Stored records:
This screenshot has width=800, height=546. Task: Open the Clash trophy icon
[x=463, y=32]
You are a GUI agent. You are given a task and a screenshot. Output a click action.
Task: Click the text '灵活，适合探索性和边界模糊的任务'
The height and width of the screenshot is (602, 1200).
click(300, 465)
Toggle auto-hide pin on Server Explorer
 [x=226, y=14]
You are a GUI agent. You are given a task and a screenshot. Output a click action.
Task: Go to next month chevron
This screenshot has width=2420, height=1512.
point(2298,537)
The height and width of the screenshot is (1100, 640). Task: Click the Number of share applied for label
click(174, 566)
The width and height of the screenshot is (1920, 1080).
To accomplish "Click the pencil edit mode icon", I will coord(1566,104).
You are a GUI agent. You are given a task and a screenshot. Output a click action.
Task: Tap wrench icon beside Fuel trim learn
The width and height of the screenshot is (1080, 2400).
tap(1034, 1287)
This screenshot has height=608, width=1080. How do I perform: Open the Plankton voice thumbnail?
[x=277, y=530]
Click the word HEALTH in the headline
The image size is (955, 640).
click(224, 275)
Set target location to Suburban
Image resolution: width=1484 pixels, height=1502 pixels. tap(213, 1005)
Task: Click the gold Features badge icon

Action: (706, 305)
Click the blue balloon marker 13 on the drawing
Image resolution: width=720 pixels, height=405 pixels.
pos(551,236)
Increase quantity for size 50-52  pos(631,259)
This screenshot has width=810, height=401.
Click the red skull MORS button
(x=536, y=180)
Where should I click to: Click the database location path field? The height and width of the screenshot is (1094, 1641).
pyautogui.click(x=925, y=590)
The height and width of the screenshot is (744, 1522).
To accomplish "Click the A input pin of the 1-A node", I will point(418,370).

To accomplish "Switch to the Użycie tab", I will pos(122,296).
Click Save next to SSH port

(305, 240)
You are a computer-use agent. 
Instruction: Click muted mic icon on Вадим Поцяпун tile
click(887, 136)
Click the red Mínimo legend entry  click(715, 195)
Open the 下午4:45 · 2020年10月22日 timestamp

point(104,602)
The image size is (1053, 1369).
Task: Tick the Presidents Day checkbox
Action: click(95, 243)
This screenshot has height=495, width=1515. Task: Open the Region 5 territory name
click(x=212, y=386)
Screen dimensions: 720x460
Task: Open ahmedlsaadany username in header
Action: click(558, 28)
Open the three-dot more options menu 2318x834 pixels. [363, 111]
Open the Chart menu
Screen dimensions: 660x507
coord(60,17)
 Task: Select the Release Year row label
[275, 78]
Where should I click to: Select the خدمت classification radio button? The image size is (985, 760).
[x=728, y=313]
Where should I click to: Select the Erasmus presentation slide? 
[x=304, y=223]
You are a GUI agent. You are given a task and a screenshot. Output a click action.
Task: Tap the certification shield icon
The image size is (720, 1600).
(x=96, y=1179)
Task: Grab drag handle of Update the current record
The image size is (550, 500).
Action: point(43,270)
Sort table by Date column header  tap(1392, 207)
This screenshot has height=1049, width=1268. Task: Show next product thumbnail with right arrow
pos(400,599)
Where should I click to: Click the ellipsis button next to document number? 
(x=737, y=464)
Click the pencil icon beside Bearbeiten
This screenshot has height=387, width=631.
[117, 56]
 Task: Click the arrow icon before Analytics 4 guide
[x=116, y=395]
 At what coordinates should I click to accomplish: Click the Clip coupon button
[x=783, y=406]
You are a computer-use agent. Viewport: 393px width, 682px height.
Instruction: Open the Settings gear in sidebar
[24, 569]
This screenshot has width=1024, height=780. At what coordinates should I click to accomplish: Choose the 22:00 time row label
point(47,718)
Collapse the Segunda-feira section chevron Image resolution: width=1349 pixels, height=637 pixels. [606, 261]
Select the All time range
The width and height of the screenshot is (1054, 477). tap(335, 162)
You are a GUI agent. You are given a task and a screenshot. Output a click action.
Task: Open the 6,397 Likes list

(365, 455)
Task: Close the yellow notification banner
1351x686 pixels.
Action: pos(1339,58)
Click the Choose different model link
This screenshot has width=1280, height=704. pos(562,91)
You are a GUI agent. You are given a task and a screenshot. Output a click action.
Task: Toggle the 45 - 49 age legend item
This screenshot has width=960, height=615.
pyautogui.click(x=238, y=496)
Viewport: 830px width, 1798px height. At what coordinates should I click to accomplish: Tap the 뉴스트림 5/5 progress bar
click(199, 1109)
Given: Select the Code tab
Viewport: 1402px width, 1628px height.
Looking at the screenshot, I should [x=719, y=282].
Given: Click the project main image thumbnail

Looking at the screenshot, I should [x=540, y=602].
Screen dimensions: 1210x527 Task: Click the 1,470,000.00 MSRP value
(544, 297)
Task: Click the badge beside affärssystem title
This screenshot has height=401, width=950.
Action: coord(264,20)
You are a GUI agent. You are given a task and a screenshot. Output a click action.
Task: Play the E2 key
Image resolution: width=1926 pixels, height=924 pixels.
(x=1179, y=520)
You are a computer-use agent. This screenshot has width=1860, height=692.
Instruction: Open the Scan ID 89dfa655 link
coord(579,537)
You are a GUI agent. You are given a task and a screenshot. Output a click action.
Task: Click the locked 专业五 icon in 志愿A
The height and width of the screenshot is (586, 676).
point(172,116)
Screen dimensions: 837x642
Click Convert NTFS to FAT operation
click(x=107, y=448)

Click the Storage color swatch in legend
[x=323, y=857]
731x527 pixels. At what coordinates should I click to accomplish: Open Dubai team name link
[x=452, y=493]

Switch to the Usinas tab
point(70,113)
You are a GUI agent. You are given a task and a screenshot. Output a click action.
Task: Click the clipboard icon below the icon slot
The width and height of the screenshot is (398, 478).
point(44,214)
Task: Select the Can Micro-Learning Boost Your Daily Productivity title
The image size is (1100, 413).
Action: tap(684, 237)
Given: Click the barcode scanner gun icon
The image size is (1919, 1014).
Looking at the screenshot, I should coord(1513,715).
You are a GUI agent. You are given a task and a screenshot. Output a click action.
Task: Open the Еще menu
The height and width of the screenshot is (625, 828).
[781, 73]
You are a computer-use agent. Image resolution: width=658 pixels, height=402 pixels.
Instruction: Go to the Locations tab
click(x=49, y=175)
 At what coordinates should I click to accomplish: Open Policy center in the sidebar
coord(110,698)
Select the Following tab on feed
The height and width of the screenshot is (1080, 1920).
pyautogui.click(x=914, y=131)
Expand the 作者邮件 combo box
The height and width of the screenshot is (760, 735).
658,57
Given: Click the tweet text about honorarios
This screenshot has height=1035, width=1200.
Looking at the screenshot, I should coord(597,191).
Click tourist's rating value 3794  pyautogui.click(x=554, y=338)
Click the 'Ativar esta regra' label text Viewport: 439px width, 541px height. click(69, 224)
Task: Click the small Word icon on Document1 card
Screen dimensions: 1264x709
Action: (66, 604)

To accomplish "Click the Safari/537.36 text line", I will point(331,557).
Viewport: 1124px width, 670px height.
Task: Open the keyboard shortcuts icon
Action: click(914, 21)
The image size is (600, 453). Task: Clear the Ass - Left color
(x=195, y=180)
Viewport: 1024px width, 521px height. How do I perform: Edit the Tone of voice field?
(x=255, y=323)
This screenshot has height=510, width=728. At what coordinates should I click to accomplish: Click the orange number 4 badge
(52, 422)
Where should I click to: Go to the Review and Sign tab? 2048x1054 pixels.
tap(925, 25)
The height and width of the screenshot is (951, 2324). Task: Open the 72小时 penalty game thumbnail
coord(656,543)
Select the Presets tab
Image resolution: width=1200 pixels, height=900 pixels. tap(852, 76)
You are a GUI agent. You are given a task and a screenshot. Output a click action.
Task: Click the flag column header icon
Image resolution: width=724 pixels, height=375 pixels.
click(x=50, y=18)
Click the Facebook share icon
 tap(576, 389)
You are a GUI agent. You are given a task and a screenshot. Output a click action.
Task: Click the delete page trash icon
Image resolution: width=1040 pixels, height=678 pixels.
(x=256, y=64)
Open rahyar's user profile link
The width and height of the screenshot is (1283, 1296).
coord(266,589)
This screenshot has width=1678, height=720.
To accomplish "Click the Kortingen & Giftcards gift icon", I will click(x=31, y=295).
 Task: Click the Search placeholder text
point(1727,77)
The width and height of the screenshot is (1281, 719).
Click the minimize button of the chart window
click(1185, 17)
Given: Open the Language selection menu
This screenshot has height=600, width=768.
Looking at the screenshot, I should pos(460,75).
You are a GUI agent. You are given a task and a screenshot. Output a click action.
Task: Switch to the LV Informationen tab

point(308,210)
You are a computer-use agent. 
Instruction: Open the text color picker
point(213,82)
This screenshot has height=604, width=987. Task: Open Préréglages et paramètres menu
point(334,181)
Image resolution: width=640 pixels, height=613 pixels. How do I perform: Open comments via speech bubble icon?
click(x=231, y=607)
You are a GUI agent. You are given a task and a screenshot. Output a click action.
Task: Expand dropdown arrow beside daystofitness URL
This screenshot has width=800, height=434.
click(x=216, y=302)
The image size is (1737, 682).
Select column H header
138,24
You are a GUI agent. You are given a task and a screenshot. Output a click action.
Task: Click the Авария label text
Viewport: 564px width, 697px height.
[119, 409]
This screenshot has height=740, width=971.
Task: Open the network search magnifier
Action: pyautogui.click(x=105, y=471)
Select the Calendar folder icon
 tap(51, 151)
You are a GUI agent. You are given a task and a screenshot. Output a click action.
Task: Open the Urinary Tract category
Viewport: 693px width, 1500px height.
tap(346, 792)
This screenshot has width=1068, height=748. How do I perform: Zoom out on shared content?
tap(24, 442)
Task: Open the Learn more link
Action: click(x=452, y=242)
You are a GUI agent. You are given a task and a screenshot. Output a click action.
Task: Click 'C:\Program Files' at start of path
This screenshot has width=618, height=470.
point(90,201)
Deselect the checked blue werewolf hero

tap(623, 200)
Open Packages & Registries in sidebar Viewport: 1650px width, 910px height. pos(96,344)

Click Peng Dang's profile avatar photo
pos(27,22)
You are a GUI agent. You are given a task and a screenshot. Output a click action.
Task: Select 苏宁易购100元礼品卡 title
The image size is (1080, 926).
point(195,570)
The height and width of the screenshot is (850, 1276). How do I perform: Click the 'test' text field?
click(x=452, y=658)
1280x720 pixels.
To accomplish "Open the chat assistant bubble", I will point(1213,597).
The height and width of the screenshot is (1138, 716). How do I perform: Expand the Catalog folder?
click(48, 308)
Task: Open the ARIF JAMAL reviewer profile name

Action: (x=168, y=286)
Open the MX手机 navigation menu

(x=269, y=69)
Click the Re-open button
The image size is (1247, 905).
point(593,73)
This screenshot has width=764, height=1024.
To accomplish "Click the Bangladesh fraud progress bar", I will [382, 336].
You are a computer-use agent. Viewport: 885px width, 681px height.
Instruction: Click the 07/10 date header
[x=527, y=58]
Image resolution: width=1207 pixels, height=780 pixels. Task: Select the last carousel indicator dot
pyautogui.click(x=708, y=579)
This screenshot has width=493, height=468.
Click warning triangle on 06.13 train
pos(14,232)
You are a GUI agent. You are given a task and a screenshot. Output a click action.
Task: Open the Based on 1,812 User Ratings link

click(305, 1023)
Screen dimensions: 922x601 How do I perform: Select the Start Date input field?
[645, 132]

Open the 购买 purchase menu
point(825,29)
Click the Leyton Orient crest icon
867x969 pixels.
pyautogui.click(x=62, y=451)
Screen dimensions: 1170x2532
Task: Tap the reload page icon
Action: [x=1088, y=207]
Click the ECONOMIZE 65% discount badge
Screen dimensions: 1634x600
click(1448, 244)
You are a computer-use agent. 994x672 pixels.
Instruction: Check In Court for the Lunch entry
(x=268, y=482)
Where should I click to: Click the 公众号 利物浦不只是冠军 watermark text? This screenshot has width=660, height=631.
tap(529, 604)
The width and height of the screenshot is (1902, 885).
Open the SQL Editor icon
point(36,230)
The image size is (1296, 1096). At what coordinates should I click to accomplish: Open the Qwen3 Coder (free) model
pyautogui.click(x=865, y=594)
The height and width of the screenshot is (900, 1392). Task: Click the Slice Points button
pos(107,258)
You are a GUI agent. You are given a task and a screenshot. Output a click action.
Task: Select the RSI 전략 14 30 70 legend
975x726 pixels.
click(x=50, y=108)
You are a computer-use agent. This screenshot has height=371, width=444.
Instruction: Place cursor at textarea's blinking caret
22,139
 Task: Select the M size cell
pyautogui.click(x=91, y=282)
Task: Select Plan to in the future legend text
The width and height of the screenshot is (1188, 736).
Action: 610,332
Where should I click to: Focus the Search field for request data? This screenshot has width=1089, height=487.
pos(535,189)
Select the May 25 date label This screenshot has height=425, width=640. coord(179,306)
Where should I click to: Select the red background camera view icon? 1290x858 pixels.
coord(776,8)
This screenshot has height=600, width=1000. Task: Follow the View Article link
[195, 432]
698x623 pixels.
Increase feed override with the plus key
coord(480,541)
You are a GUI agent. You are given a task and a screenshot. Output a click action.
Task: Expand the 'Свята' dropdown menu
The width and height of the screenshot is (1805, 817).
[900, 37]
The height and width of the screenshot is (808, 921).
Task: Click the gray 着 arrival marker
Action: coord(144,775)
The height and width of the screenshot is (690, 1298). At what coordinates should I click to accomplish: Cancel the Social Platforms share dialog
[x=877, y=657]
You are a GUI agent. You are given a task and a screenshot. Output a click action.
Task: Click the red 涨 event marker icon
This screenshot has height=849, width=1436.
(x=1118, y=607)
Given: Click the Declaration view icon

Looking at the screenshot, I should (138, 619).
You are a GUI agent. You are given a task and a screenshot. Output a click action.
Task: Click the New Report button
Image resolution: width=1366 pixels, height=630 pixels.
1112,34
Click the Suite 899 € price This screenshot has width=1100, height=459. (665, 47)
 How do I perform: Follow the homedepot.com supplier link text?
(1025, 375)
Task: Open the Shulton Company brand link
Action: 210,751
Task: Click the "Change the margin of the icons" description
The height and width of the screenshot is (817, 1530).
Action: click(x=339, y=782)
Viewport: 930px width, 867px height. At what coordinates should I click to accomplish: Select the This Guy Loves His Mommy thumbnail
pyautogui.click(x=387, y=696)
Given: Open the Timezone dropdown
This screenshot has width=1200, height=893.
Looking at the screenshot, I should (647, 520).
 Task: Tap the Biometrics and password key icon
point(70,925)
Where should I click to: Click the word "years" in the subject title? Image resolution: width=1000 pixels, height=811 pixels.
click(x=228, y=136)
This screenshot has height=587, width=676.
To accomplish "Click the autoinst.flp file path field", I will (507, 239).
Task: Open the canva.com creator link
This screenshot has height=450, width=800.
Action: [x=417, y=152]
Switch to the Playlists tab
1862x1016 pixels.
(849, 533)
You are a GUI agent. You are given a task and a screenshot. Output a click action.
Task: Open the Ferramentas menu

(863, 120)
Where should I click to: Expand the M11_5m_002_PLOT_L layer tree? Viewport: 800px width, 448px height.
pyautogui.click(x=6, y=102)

• WHAT NEEDS TO BE DONE
Only a number should come back: the count of lines above that include "computer".

• ANSWER BOX
8